BEGIN RECORD SET

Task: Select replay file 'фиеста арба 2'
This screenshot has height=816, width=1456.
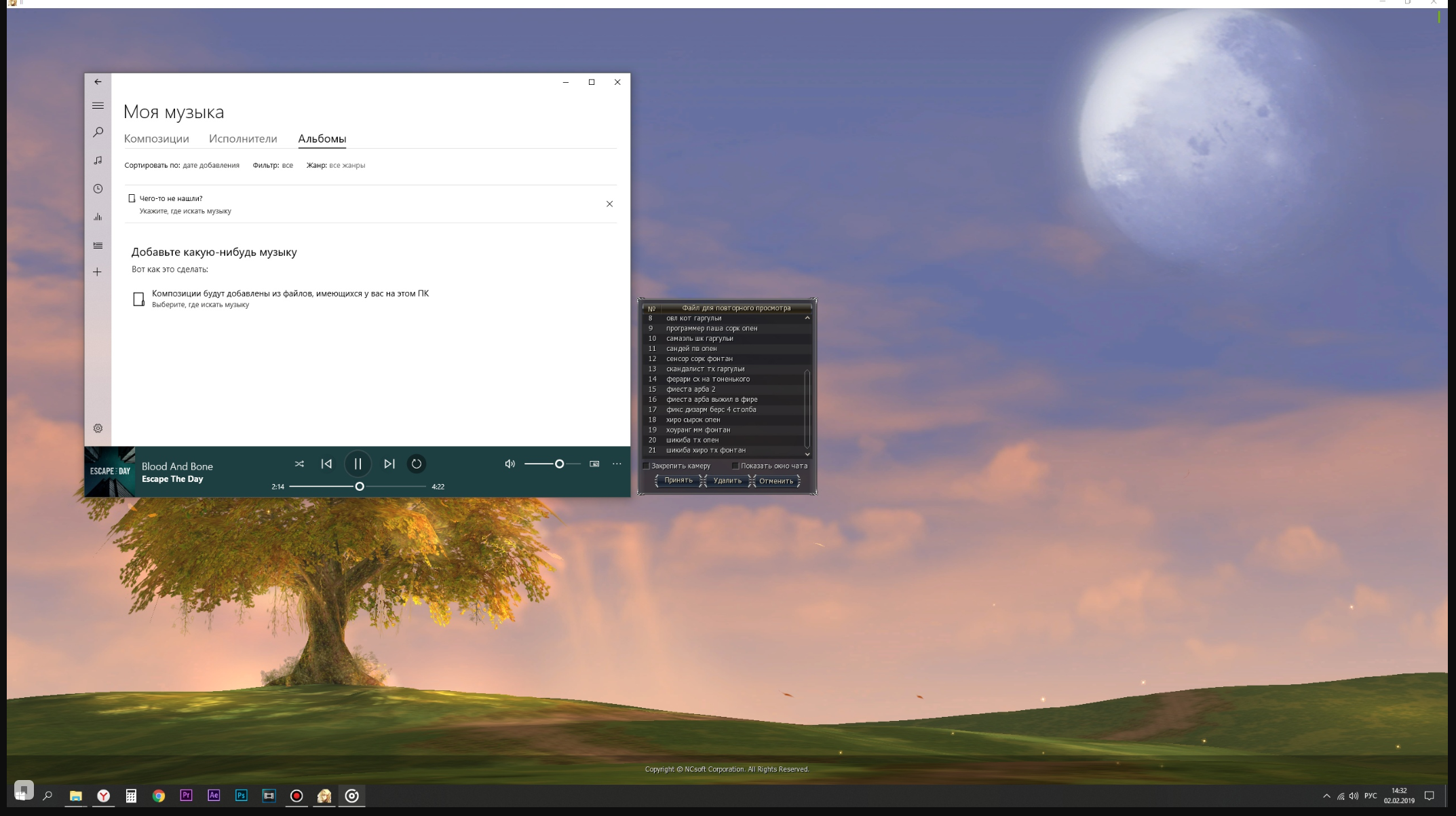Action: (691, 389)
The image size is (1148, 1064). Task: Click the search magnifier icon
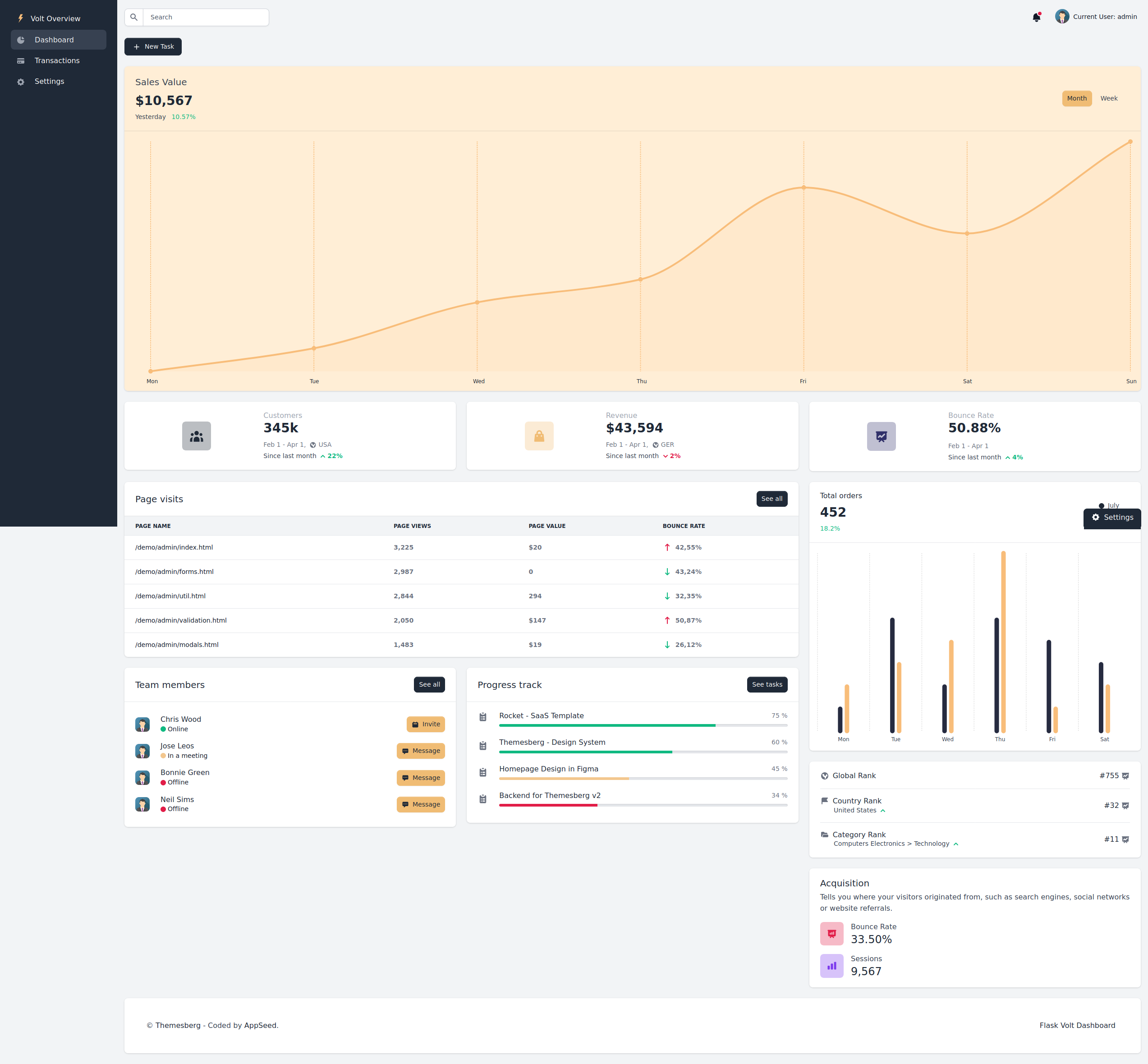(133, 17)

END RECORD SET

> **THE TASK**
Using the material above, set down every line exactly, but skip the pictures.

> **ANSWER SPACE**
Task: Select replay file 'фиеста арба 2'
This screenshot has height=816, width=1456.
Action: (691, 389)
The image size is (1148, 1064). Task: Click the search magnifier icon
(133, 17)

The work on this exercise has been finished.